El procedimiento narrativo neurálgico descansa en la alternancia de dos historias entrelazadas, cada una en tiempos históricos diferentes. Por un lado, el relato de la génesis del ser a partir de sus raíces humanas, un joven criado en la violencia y la opresión por su propio padre, un hombre obsesionado además con hacer con los cuerpos ajenos –en particular el de las mujeres jóvenes– lo que se le antoje. Por el otro, algunos años más tarde, la aparente posesión infernal de una niña que, durante las noches, se dedica a dibujar obsesivamente los más sangrientos grabados en carbonilla, y la decisión de su padre de llegar al fondo del asunto. El Silbón viaja de un tiempo al otro –y de una secuencia a otra– un poco como su protagonista, a los tumbos, de manera consciente o involuntariamente torpe, recurriendo al fundido a negro como último recurso para tapar los baches (es probable que exista aquí un record histórico en el uso del fade out, en apenas ochenta minutos).

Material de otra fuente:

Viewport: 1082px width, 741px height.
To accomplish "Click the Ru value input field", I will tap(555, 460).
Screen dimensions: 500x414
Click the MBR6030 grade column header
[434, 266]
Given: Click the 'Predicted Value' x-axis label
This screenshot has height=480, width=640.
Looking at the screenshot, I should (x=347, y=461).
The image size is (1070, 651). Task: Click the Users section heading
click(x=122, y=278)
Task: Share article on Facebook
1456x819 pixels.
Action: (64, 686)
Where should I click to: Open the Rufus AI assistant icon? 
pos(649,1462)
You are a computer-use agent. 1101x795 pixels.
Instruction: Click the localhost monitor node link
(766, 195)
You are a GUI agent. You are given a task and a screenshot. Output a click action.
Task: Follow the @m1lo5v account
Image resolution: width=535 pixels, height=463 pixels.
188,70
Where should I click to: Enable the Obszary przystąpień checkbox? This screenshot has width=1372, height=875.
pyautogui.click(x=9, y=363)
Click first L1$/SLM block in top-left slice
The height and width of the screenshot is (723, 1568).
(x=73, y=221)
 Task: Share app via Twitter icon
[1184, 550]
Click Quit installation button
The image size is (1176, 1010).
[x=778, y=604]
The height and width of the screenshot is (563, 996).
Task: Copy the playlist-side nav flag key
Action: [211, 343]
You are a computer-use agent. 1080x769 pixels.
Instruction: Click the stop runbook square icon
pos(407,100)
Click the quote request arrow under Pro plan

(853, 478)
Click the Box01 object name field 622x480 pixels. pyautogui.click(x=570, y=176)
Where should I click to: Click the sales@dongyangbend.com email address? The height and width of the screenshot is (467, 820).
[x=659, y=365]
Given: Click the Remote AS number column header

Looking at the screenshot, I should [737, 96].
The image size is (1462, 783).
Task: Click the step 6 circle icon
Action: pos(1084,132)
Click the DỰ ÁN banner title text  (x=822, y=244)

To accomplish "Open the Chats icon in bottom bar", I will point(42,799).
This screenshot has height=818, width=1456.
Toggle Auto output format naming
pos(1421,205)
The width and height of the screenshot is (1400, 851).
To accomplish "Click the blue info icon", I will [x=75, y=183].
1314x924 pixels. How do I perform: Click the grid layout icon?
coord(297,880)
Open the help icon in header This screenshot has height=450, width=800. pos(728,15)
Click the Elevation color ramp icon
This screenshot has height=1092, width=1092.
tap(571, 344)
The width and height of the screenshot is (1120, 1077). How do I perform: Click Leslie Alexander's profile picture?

La dirección de fotografía es el único departamento artístico elaborado de manera cohesiva y con un sentido climático efectivo.

El resto son sustos de manual –caminatas lentas con música sugestiva seguidas de un golpe de efecto visual y/o sonoro–, supuestas complejidades narrativas que no son otra cosa que desorientación en la construcción del relato y una tendencia al gore (visual y auditivo, cortesía de los efectos de sonido creados en posproducción) aplicado como último recurso para capturar la atención del espectador. De esa manera, las particularidades culturales de la historia, alejadas de los monstruos clásicos creados en las literaturas y cinematografías centrales, pierde la partida ante esos mismos lugares comunes que parecería querer combatir.